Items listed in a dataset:
==================================================

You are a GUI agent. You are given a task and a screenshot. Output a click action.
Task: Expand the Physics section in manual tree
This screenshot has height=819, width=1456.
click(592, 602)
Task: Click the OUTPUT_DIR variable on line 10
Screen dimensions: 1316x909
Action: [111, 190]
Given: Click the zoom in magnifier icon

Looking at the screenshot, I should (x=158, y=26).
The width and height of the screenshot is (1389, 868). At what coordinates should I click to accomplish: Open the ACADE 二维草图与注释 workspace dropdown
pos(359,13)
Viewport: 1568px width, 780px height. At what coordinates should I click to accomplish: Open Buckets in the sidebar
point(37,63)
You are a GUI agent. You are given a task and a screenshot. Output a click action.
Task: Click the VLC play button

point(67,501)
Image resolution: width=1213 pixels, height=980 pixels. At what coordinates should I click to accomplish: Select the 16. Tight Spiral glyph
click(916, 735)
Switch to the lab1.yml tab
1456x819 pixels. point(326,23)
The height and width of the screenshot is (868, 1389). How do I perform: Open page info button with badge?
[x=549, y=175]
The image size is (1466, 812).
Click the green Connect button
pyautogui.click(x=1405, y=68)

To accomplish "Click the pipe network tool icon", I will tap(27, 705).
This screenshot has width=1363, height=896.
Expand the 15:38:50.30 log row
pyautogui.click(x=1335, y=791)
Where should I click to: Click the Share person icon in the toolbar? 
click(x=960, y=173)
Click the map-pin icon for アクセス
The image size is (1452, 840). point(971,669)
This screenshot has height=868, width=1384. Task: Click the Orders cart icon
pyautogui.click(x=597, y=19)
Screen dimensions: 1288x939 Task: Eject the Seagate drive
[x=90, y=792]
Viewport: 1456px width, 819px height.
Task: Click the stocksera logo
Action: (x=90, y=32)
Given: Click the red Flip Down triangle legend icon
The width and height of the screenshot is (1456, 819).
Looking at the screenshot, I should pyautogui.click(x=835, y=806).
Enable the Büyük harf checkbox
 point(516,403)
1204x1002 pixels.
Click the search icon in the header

==================================================

### What you should do
From the line that contains "Task: Click the VLC play button" through the last line of the records above, copy every line exactly and leave out the rest.

### Response to the exercise
Task: Click the VLC play button

point(67,501)
Image resolution: width=1213 pixels, height=980 pixels. At what coordinates should I click to accomplish: Select the 16. Tight Spiral glyph
click(916, 735)
Switch to the lab1.yml tab
1456x819 pixels. point(326,23)
The height and width of the screenshot is (868, 1389). How do I perform: Open page info button with badge?
[x=549, y=175]
The image size is (1466, 812).
Click the green Connect button
pyautogui.click(x=1405, y=68)

To accomplish "Click the pipe network tool icon", I will tap(27, 705).
This screenshot has width=1363, height=896.
Expand the 15:38:50.30 log row
pyautogui.click(x=1335, y=791)
Where should I click to: Click the Share person icon in the toolbar? 
click(x=960, y=173)
Click the map-pin icon for アクセス
The image size is (1452, 840). point(971,669)
This screenshot has height=868, width=1384. Task: Click the Orders cart icon
pyautogui.click(x=597, y=19)
Screen dimensions: 1288x939 Task: Eject the Seagate drive
[x=90, y=792]
Viewport: 1456px width, 819px height.
Task: Click the stocksera logo
Action: (x=90, y=32)
Given: Click the red Flip Down triangle legend icon
The width and height of the screenshot is (1456, 819).
Looking at the screenshot, I should pyautogui.click(x=835, y=806).
Enable the Büyük harf checkbox
 point(516,403)
1204x1002 pixels.
Click the search icon in the header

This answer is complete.